Trataba de salir del shock cuando mi pequeña entró en la cocina sorprendida de verme allí — ya sabía yo que no se había enterado — me dio un abrazo de medio lado y se sirvió un zumo.

Mi cara debía de ser un poema porque me preguntó qué me pasaba.

—Nada, cariño, estoy bien.

—Vale. ¿Te puedo pedir una cosita…? — Dioses, que no sea un satisfyer, pensé con agobio, tan ridícula yo.

—¿Luego me dejas el portátil para hacer un zoom con las niñas? Es que es el cumple de Bea y queremos hacer una merienda virtual.
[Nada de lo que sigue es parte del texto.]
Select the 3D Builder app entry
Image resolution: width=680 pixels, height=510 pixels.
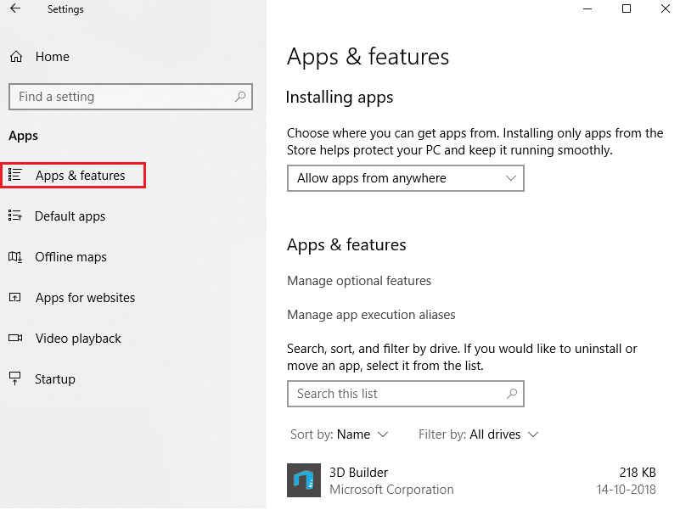475,480
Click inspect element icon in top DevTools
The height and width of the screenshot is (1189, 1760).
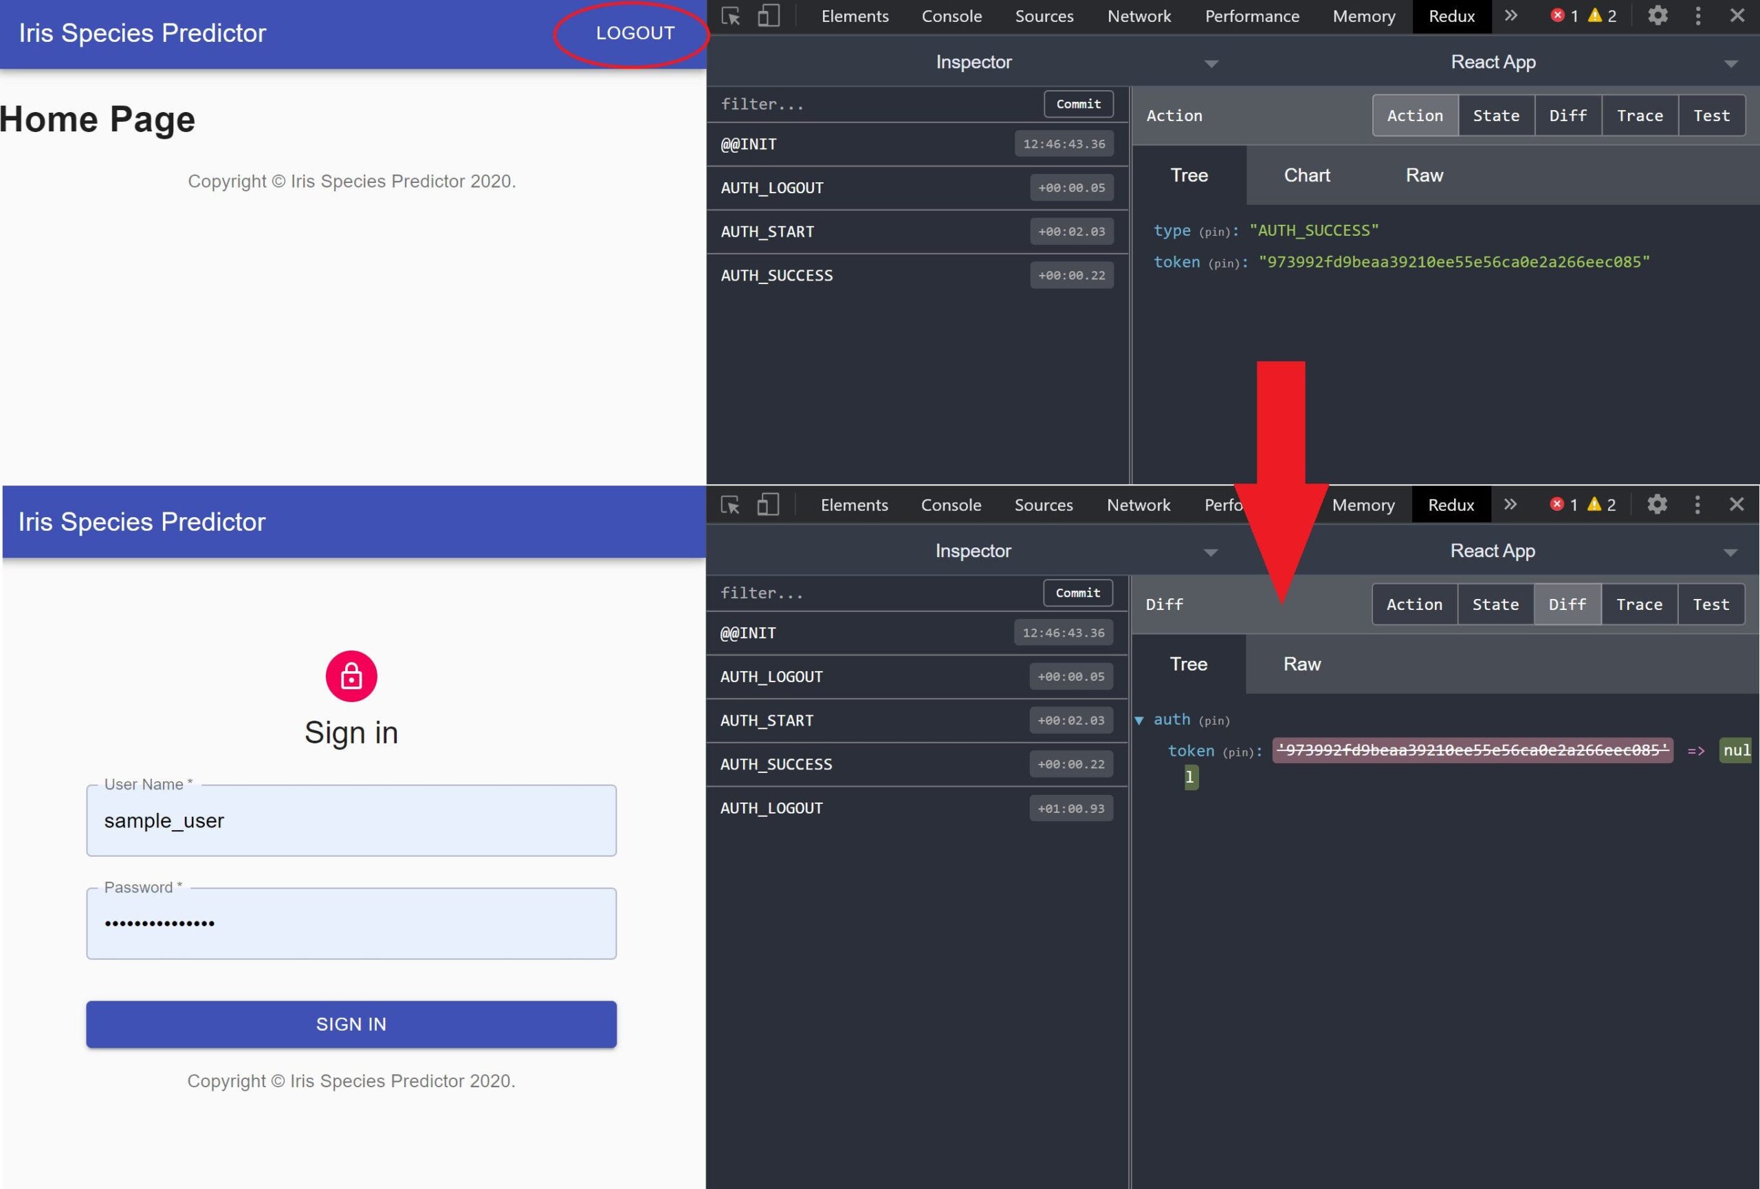[731, 16]
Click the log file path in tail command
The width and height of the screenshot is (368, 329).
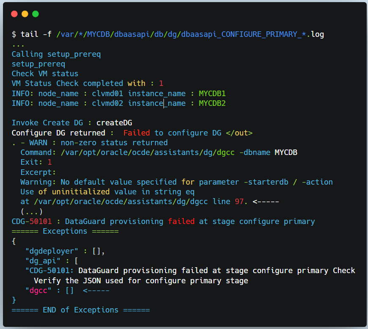click(x=190, y=34)
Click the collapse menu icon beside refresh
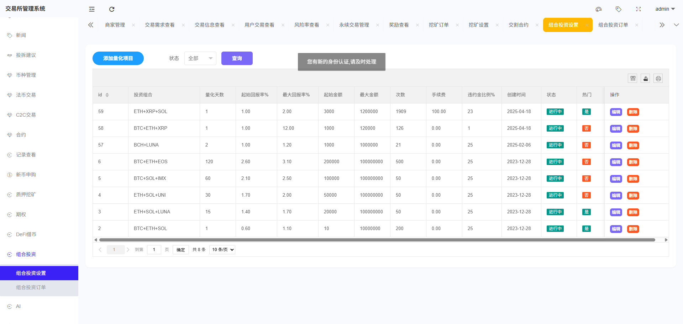The width and height of the screenshot is (683, 324). pyautogui.click(x=91, y=9)
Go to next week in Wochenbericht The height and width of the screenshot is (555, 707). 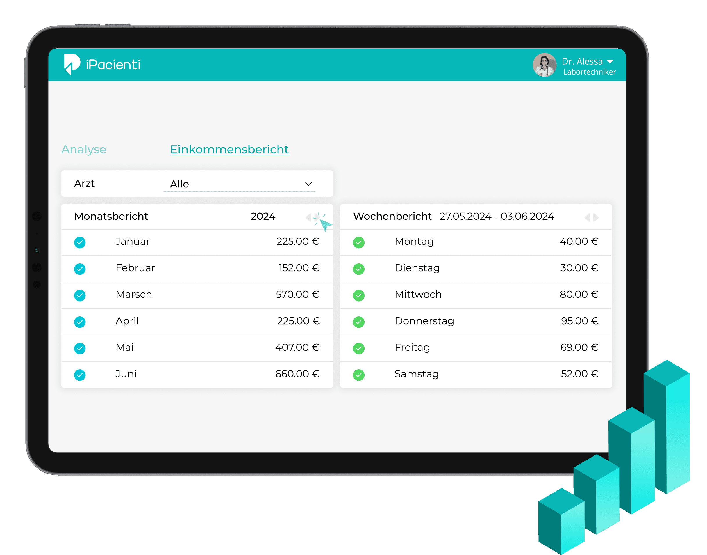(596, 217)
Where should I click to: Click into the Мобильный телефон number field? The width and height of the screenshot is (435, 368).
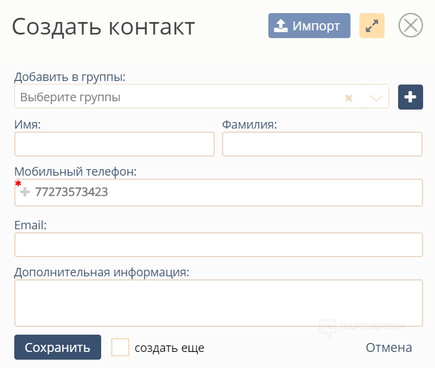(x=226, y=192)
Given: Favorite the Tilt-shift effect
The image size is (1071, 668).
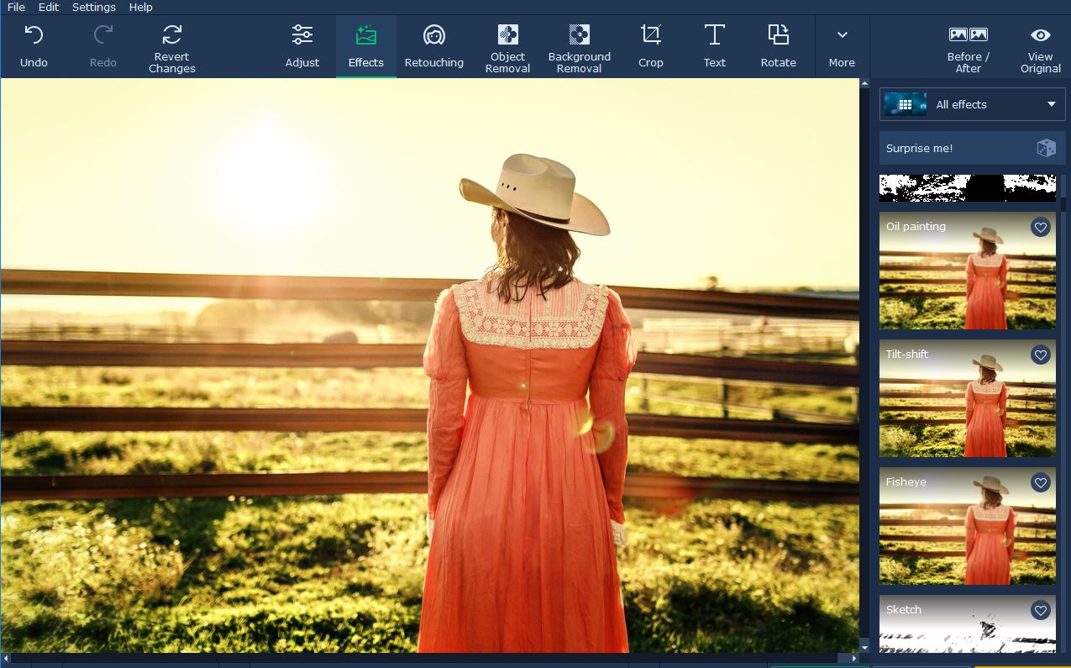Looking at the screenshot, I should point(1040,355).
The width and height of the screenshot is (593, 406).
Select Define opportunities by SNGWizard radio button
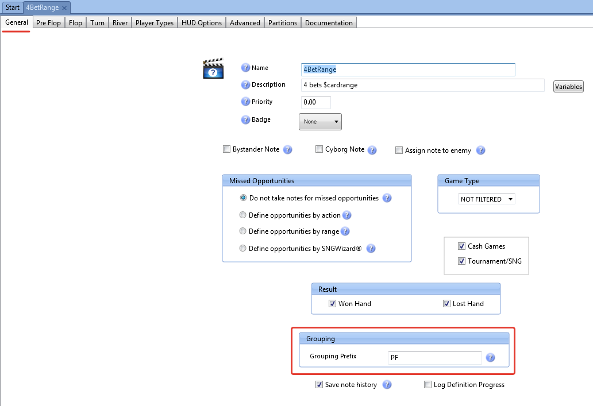pyautogui.click(x=242, y=248)
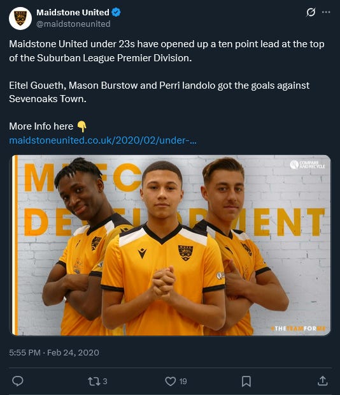Click the tweet text about Suburban League
The height and width of the screenshot is (395, 340).
(x=167, y=51)
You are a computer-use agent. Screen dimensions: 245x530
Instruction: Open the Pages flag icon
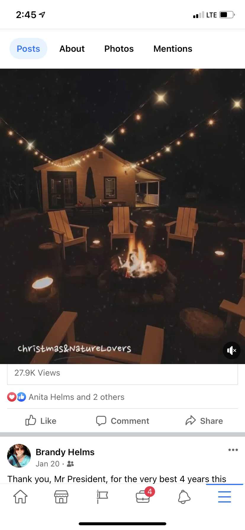pyautogui.click(x=102, y=497)
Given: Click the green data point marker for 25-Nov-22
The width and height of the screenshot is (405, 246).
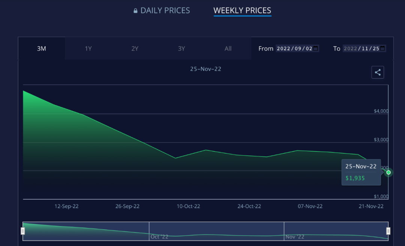Looking at the screenshot, I should coord(389,173).
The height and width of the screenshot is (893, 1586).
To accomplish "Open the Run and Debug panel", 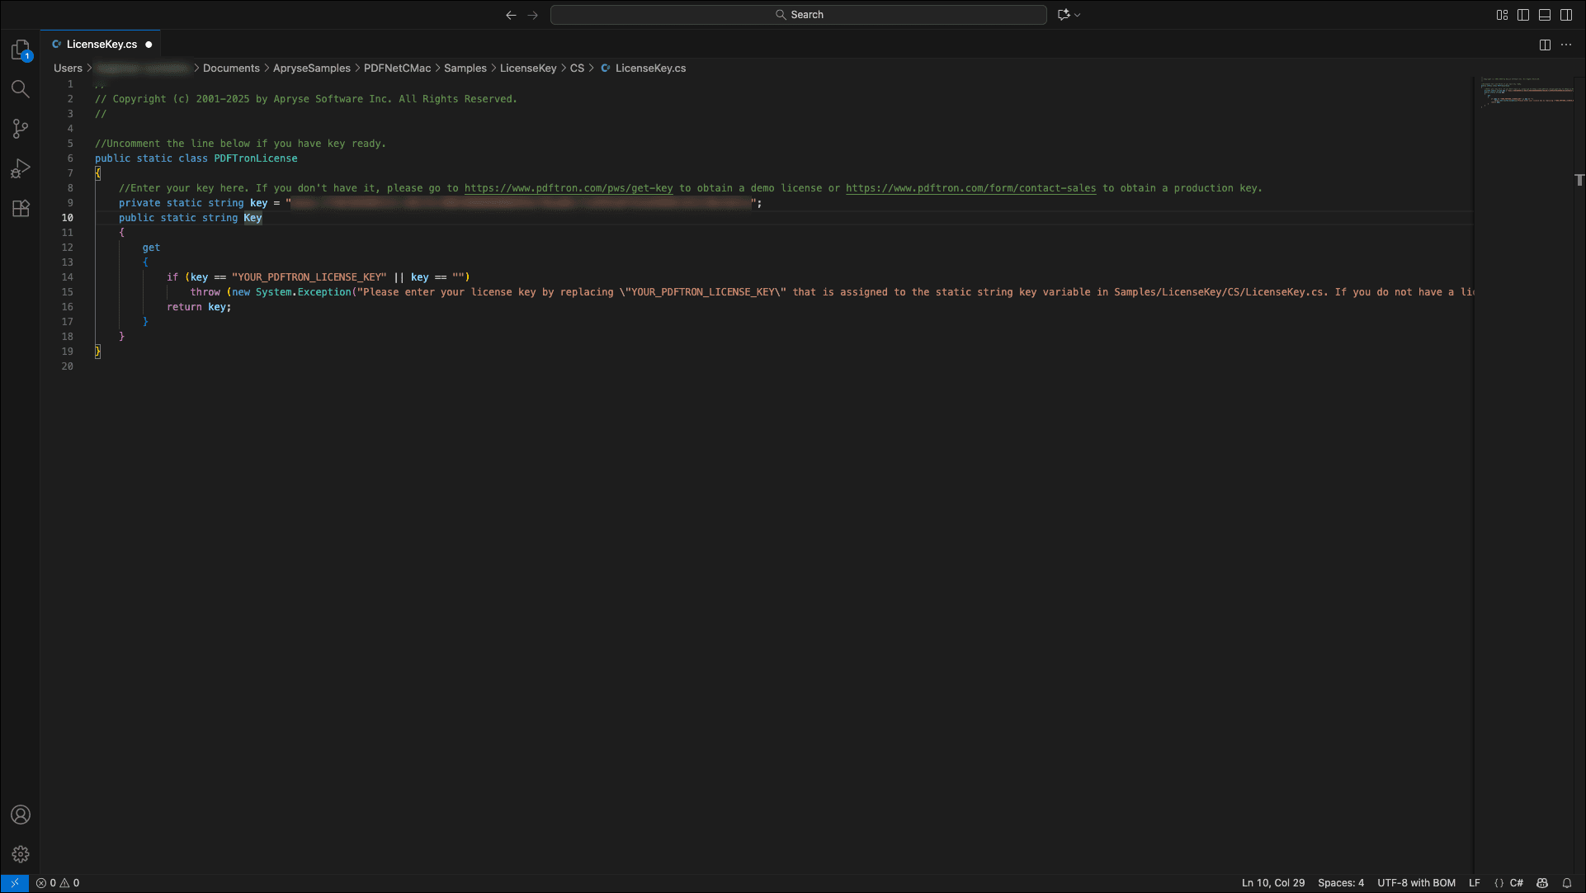I will pyautogui.click(x=21, y=168).
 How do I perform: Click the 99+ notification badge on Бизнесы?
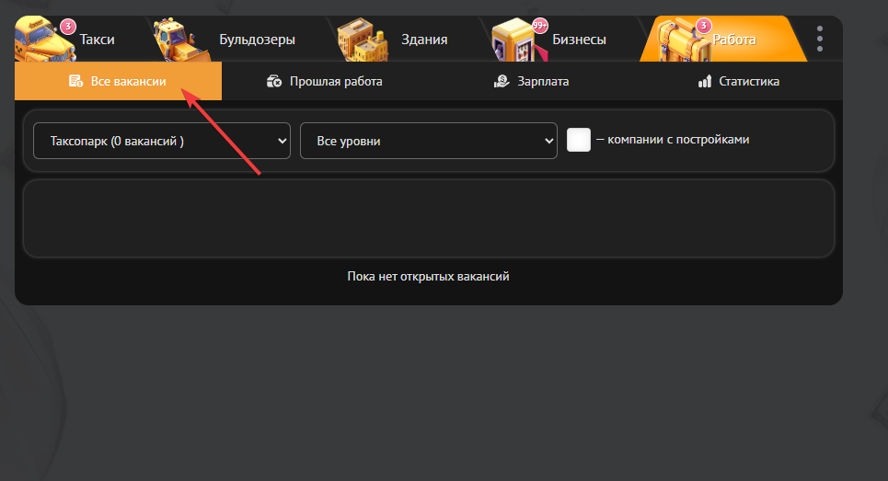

—Claro, amor. — Le respondí aliviada.

—¡Gracias mami! Ay, dime que hay nocilla, porfi.

Niñas. Merienda. Mami. Nocilla.

Como que todos esos conceptos no me cuadraron con el refriegue y me tranquilizó comprobar que, por más que se frote con el sofá, mi pequeña sigue siendo una niña a la que todavía le queda mucho por explorar en ese terreno.

Me quedé más tranquila, la verdad.

Además, me obligué a echar la vista atrás y recordar que yo misma, a su edad, gustaba de darme golpecitos en la entrepierna con el mando de la tele mientras veía ‘Las Gemelas de Sweet Valley’.

Así que, salvo que quiera hablar conmigo del tema, o vea que se me obsesiona con el sofá, no pienso interferir en el autocoñocimiento de mi niña.